MINIX 3 uses a block cache to improve file system performance. The cache is implemented as a fixed array of buffers, each consisting of a header containing pointers, counters, and flags, and a body with room for one disk block. All the buffers that are not in use are chained together in a double-linked list, from most recently used (MRU) to least recently used (LRU) as illustrated in Fig. 5-37.

Figure 5-37. The linked lists used by the block cache.

In addition, to be able to quickly determine if a given block is in the cache or not, a hash table is used. All the buffers containing a block that has hash code k are linked together on a single-linked list pointed to by entry k in the hash table. The hash function just extracts the low-order n bits from the block number, so blocks from different devices appear on the same hash chain. Every buffer is on one of these chains. When the file system is initialized after MINIX 3 is booted, all buffers are unused, of course, and all are in a single chain pointed to by the 0th hash table entry. At that time all the other hash table entries contain a null pointer, but once the system starts, buffers will be removed from the 0th chain and other chains will be built.

[Page 558]

When the file system needs to acquire a block, it calls a procedure, get_block, which computes the hash code for that block and searches the appropriate list. Get_block is called with a device number as well as a block number, and the search compares both numbers with the corresponding fields in the buffer chain. If a buffer containing the block is found, a counter in the buffer header is incremented to show that the block is in use, and a pointer to it is returned. If a block is not found on the hash list, the first buffer on the LRU list can be used; it is guaranteed not to be still in use, and the block it contains may be evicted to free up the buffer.

Once a block has been chosen for eviction from the block cache, another flag in its header is checked to see if the block has been modified since being read in. If so, it is rewritten to the disk. At this point the block needed is read in by sending a message to the disk driver. The file system is suspended until the block arrives, at which time it continues and a pointer to the block is returned to the caller.

When the procedure that requested the block has completed its job, it calls another procedure, put_block, to free the block.

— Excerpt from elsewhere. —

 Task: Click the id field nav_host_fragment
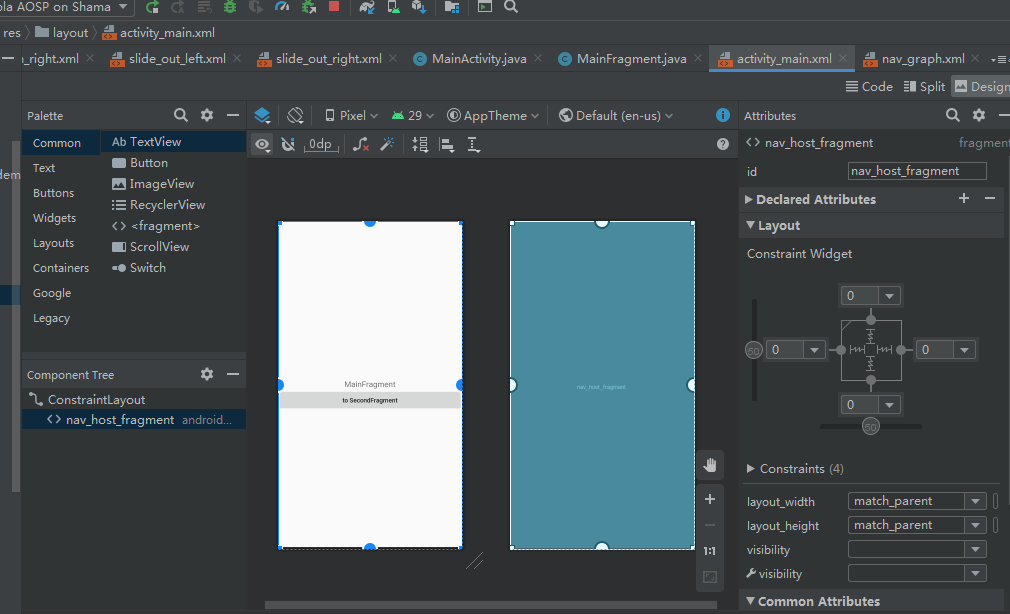tap(916, 171)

Normally, a block will be used immediately and then released, but since it is possible that additional requests for a block will be made before it has been released, put_block decrements the use counter and puts the buffer back onto the LRU list only when the use counter has gone back to zero. While the counter is nonzero, the block remains in limbo.

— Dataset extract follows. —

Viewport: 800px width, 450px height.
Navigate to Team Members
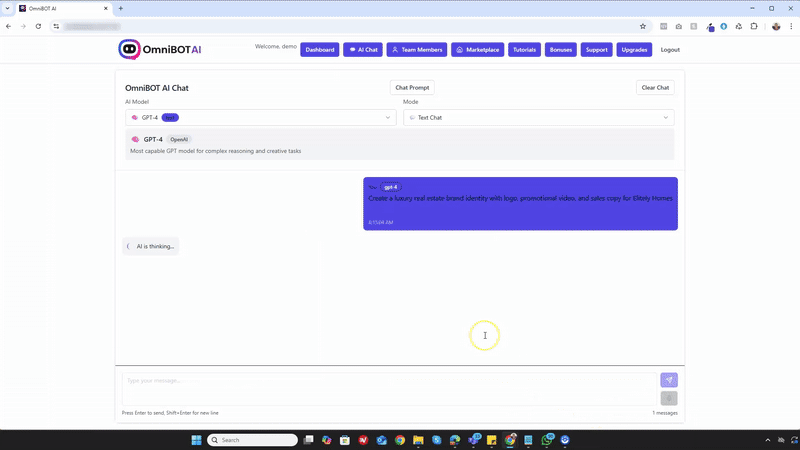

One of the parameters to put_block tells what class of block (e.g., i-nodes, directory, data) is being freed. Depending on the class, two key decisions are made:

1.	Whether to put the block on the front or rear of the LRU list.
2.	Whether to write the block (if modified) to disk immediately or not.

Almost all blocks go on the rear of the list in true LRU fashion. The exception is blocks from the RAM disk; since they are already in memory there is little advantage to keeping them in the block cache.

A modified block is not rewritten until either one of two events occurs:

1.	It reaches the front of the LRU chain and is evicted.
2.	A `sync` system call is executed.

Sync does not traverse the LRU chain but instead indexes through the array of buffers in the cache. Even if a buffer has not been released yet, if it has been modified, sync will find it and ensure that the copy on disk is updated.

[Page 559]

Policies like this invite tinkering. In an older version of MINIX a superblock was modified when a file system was mounted, and was always rewritten immediately to reduce the chance of corrupting the file system in the event of a crash. Superblocks are modified only if the size of a RAM disk must be adjusted at startup time because the RAM disk was created bigger than the RAM image device. However, the superblock is not read or written as a normal block, because it is always 1024 bytes in size, like the boot block, regardless of the block size used for blocks handled by the cache. Another abandoned experiment is that in older versions of MINIX there was a ROBUST macro definable in the system configuration file, include/minix/config.h, which, if defined, caused the file system to mark i-node, directory, indirect, and bit-map blocks to be written immediately upon release. This was intended to make the file system more robust; the price paid was slower operation. It turned out this was not effective. A power failure occurring when all blocks have not been yet been written is going to cause a headache whether it is an i-node or a data block that is lost.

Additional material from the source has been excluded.